The higher maximum contribution amount is great news for employees who maximize their 401(k) contributions already. However, just 12 percent of 401(k) participants hit the maximum contribution limit in 2013, according to a Vanguard report. It is difficult to save for retirement because it is so far off. But the more you save now, the more comfortable your retirement will be. You definitely don't want to live on Social Security benefits alone. That's not enough for a comfortable retirement. You need to contribute enough to at least get your employer match. You're losing out if you're not getting that money from your employer. Here are four tips to help you increase your 401(k) contribution.

Split your raise. The economy is doing better, and hopefully it will continue in 2015. Companies are giving their workers much needed raises again, and it's a good idea to examine your 401(k) contribution before your raise kicks in. One easy way to increase your contribution is to split your raise with your retirement fund. This will be painless because you won't see a decrease in your take home pay. Of course, if you're ambitious, you can put the whole raise into your 401(k). This will give your retirement fund a big boost, and eventually you'll be able to max out your 401(k) contribution. A good time to set this up is right after you have your annual review and before the raise takes effect.

Track your expenses. Do you know what you spend money on every month? If you don't track your spending, it's hard to tell where all the money went. Consumers spend money on eating out, shows, clothes, cable TV and many other entertainment options. We all need to have fun sometimes, but such spending can get out of hand quickly. Track your expenses and you'll be able to separate what you spend into "necessary", "nice to have" and "forgettable" categories. There are probably things you spend money on that don't improve your quality of life. See if you can cut out cable TV or reduce the frequency of eating out. Whatever you reduce can go toward increasing your 401(k) contribution. Tracking your expenses is a necessary step toward financial security.

Automatic increase. Many companies now offer automatic contribution increases. Every year the automatic increase will raise your contribution by a certain percentage, often 1 percent. This is a great way to increase your contribution every year without having to do much. You'll need to contact your retirement plan administrator to see if your plan offers the automatic increase feature. Some of these plans require you to sign up for the automatic increase option.
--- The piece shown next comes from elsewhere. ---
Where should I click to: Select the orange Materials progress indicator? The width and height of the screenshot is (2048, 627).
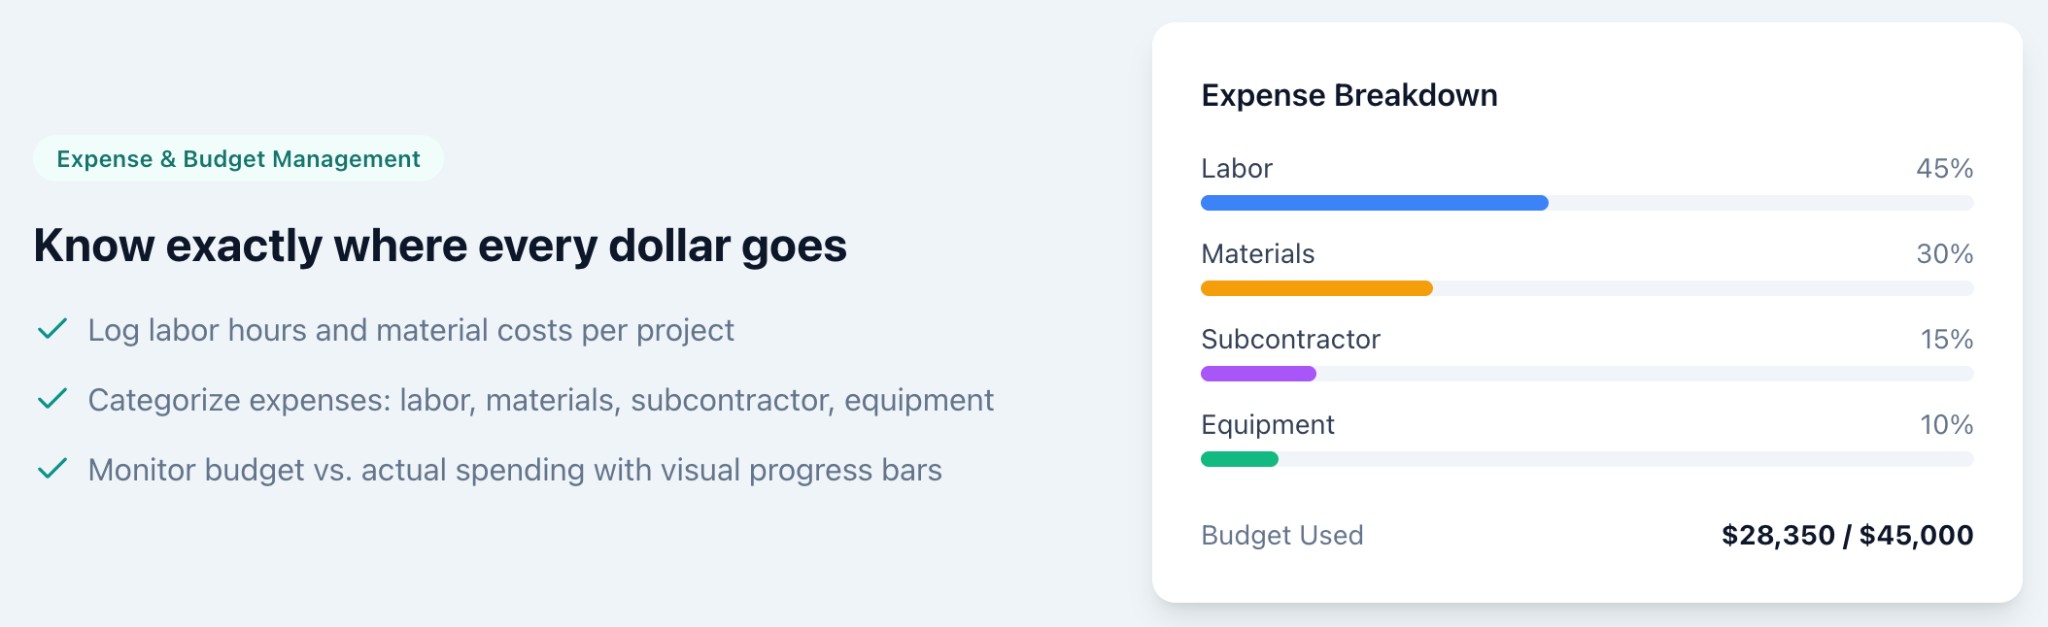(1315, 288)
Do your own taxes. If you closely examine your tax bill you will see that contributing to your 401(k) is a great way to reduce your tax liability. You'll save $5,040 in federal income tax if you are in the 28 percent tax bracket and contribute $18,000 next year. That's a significant amount of money. That tax bill is deferred and you won't have to pay it until you withdraw the money. If you drop into a lower tax bracket in retirement you will eventually pay less tax on the distribution. Reducing your current tax bill is a great incentive to save more.
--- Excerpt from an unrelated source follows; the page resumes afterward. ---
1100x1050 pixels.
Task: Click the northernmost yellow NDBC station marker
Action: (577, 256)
Save more now. If you are already contributing the maximum amount allowed to your 401(k), don't forget to increase your contribution by $500 in January. If you're like the majority of American households who haven't reached the maximum amount yet, then give these four tips a try so you can increase your retirement saving. Saving more in your 401(k) will pay off later when you're retired. You can always roll the 401(k) over to an IRA or move it to a new employer plan if you leave your current job.

Joe Udo is a stay at home dad who blogs at Retire by 40 .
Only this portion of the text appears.